§ Teks Bacaan:
────────────────────────────────────────

PALU, KAIDAH.ID – Mantan Gubernur Sulawesi Tengah, Mayjen TNI (Purn) Bandjela Paliudju, resmi menghirup udara bebas setelah memperoleh grasi dari Presiden Republik Indonesia, Prabowo Subianto.
Grasi tersebut mengakhiri masa hukuman pidana yang dijalaninya sejak dijatuhi vonis dalam kasus korupsi dan tindak pidana pencucian uang (TPPU).
Bandjela keluar dari lembaga pemasyarakatan pada Jumat, 1 Agustus 2025. Kepulangannya disambut hangat oleh keluarga dan kerabat dekat dalam suasana penuh haru, tanpa seremoni besar.
Grasi ini diberikan atas dasar pertimbangan kemanusiaan dan hukum, sebagaimana disampaikan Menteri Hukum RI, Supratman Andi Agtas.
Bandjela Paliudju merupakan salah satu tokoh penting dalam sejarah pemerintahan Sulawesi Tengah. Ia menjabat Gubernur Sulteng selama dua periode, yakni 1996–2001 dan 2006–2011. Meski pernah terjerat kasus hukum, kontribusinya terhadap pembangunan daerah tetap dikenang banyak pihak.

────────────────────────────────────────

§ Data Tercatat:
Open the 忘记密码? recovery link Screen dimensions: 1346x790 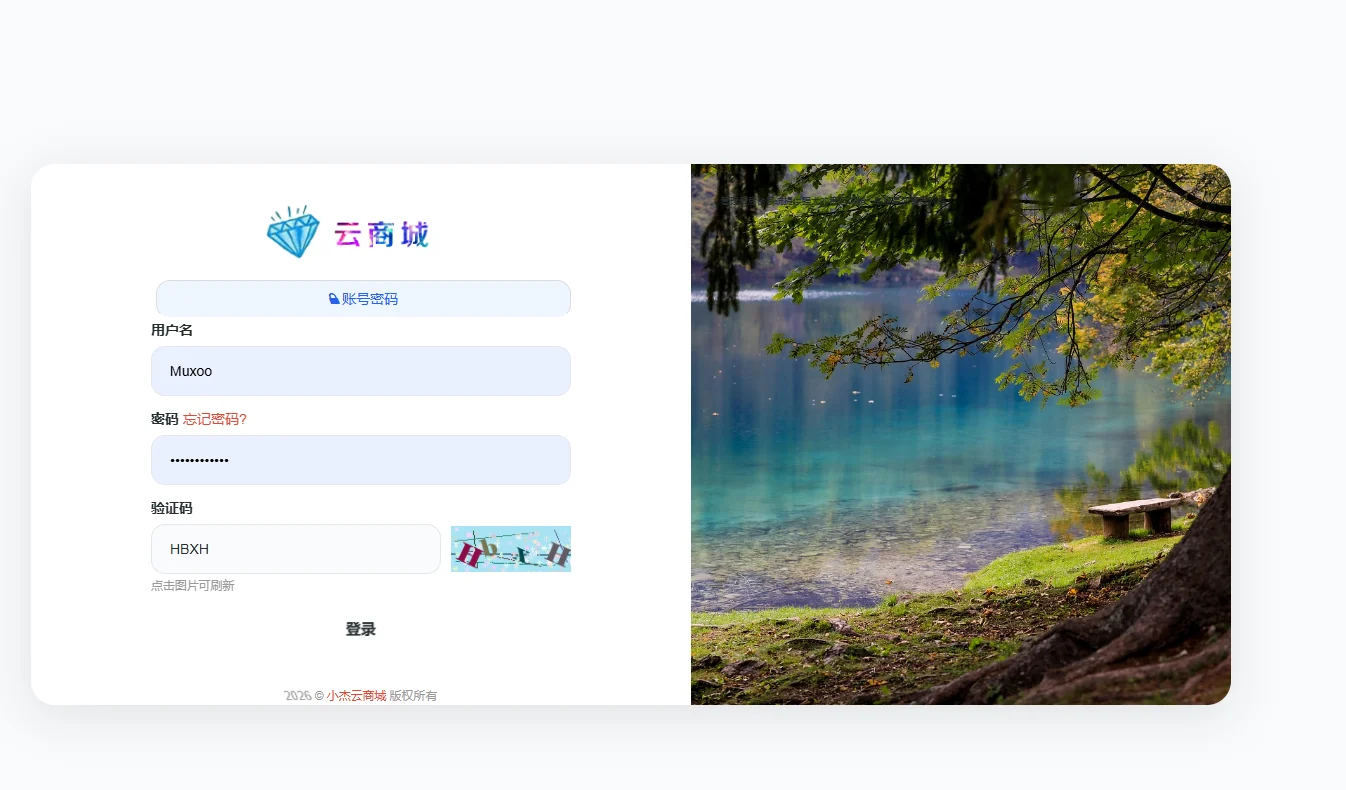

────────────────────────────────────────

§ Soal Latihan:
A - Menurut teks bacaan tentang grasi Bandjela Paliudju, kapan ia keluar dari lembaga pemasyarakatan?
B - Teruskan teks bacaan tentang grasi Bandjela Paliudju mulai setelah kalimat terakhirnya.

§ Pembahasan Soal:
A - Pada Jumat, 1 Agustus 2025.

B -
Selama menjalani masa pidana, pihak lembaga pemasyarakatan menyatakan, Bandjela bersikap kooperatif dan aktif mengikuti berbagai program pembinaan, yang turut menjadi salah satu faktor pendukung mendapatkan grasi.
Bandjela Paliudju dinyatakan bersalah oleh Mahkamah Agung dalam kasus korupsi dana operasional Gubernur Sulteng periode 2006–2011 dan TPPU, dengan total kerugian negara sebesar Rp8,25 miliar.
Ia sebelumnya diputus bebas oleh Pengadilan Tipikor Palu, namun putusan tersebut dibatalkan oleh Mahkamah Agung melalui putusan kasasi Nomor: 1702 K/Pid.Sus/2016. MA menjatuhkan hukuman tujuh tahun enam bulan penjara, denda Rp200 juta subsider enam bulan kurungan, serta uang pengganti sebesar Rp7,78 miliar subsider tiga tahun penjara.
Bandjela sempat mengajukan Peninjauan Kembali (PK), namun ditolak oleh Mahkamah Agung melalui putusan Nomor: 169 PK/Pid.Sus/2018. MA menilai alasan PK yang diajukan tidak memenuhi syarat, termasuk bukti baru (novum) yang dianggap tidak relevan dan tidak memenuhi unsur kekhilafan hakim.
Grasi adalah pengampunan yang diberikan Presiden kepada terpidana berdasarkan pertimbangan kemanusiaan.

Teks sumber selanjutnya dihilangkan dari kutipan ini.